Atlantico a interviewé Christophe Boutin au sujet de la polarisation extrême des électorats de Donald Trump et Joe Biden.
Atlantico.fr : Une étude du Pew Research Center montre qu’aux États-Unis, la polarisation est plus extrême que jamais entre les électorats de Donald Trump et Joe Biden. Entre autres sujets, on observe que 82% des électeurs démocrates jugent le coronavirus « très important » dans leur choix, contre 24% des électeurs républicains ; des chiffres qui sont de respectivement 76% et 24% pour le sujet des inégalités raciales et de 68 et 11% sur le changement climatique. Cette polarisation croissante est-elle un risque pour la démocratie, dans la mesure où il devient de plus en plus difficile pour le président d’unir la nation autour de thèmes communs ? N’est-ce pas une sorte de « séparatisme » politique qui oppose deux camps irréconciliables ?
Christophe Boutin : Les oppositions que relève cette étude entre les priorités des électorats de Donald Trump et de Joe Biden sont effectivement très intéressantes car elles dépassent largement la seule question de la radicalisation – ou, au moins, de la plus grande visibilité – d’un clivage entre deux partis politiques aux États-Unis. Au-delà, c’est en effet dans l’ensemble des démocraties occidentales que de tels clivages augmentent entre deux grandes catégories, deux grands blocs.
Le premier, représenté dans le cadre américain par l’électorat de Donald Trump, est le groupe mis à mal par la mondialisation. Parce qu’il ne s’y retrouve plus économiquement, mais, au-delà, parce qu’il a l’impression de voir se déliter tout ce qu’il pensait constituer les bases même de la communauté dans laquelle il vit : entre les bouleversements ethniques dus à l’immigration et les bouleversements sociétaux dus à la pression de groupes minoritaires, il ne reconnaît plus son pays. Et s’il est certes inquiet de la montée des violences, il l’est bien plus encore de voir attaqués des éléments qui, pour lui, allaient naturellement de soi dans la constitution de sa nation, qu’il s’agisse par exemple du respect de l’autorité ou de la place de la famille.

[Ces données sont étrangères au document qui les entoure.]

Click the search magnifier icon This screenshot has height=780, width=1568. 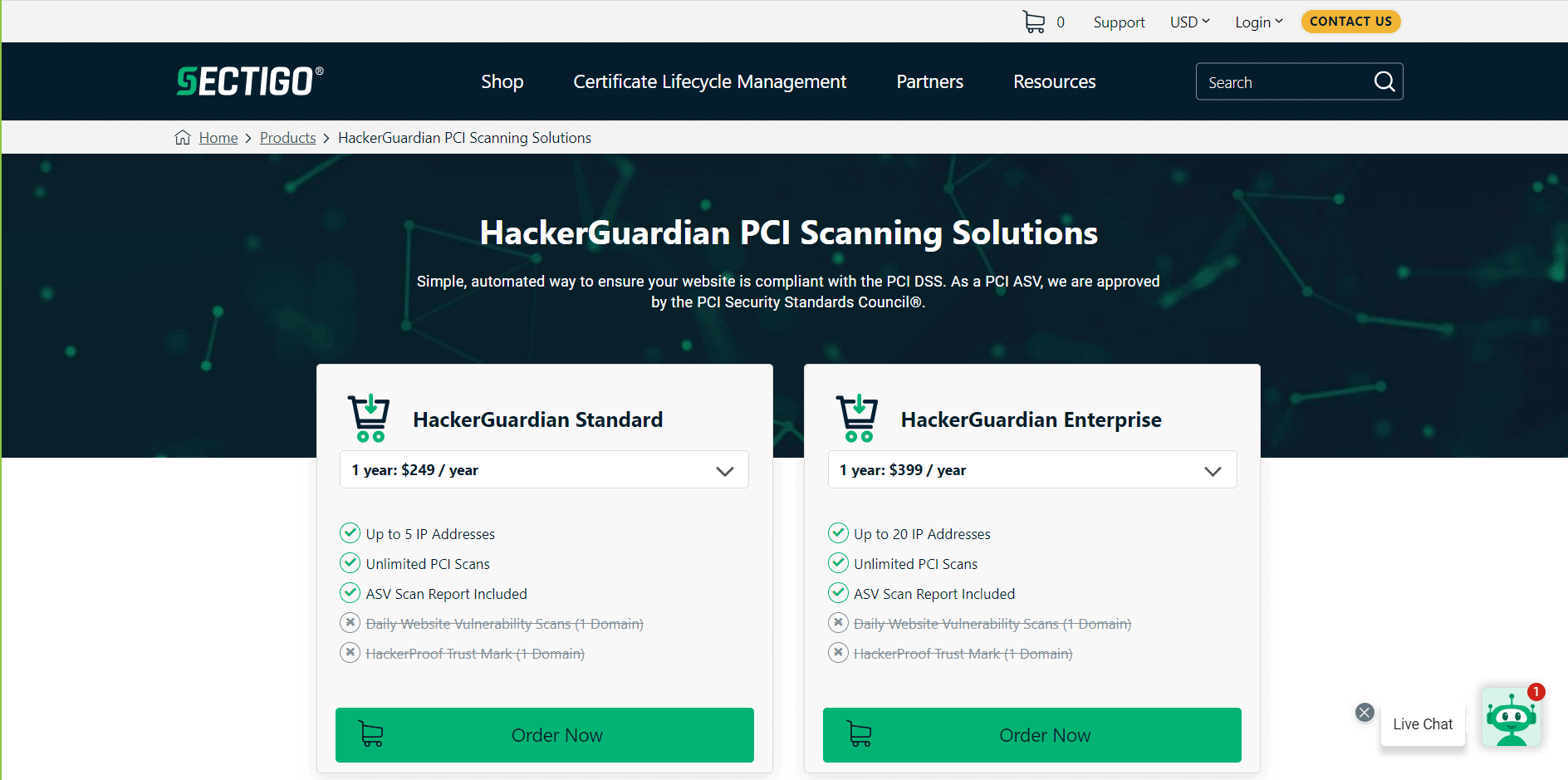[1384, 81]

À ce premier groupe s’en oppose un second, composé lui des gagnants de la mondialisation, ces fameux « premiers de cordée » qu’aime à décrire notre Président. Eux estiment au contraire qu’il est nécessaire de transformer radicalement le monde dans lequel ils vivent, dont le passé est accusé de tous les maux. Pour cela, il faut abattre les piliers du monde ancien, et c’est bien, pour reprendre le titre du livre-manifeste d’Emmanuel Macron, d’une « Révolution » qu’il s’agit.
Cette division entre deux groupes retrouve sensiblement celles décrites par Christophe Guilluy entre la France périphérique et celle des métropoles, par David Goodhart opposant les « somewhere » et les « anywhere », par Jérôme Sainte-Marie distinguant bloc populaire et bloc élitaire, et il s’agit donc on le voit d’un phénomène important de nos jours.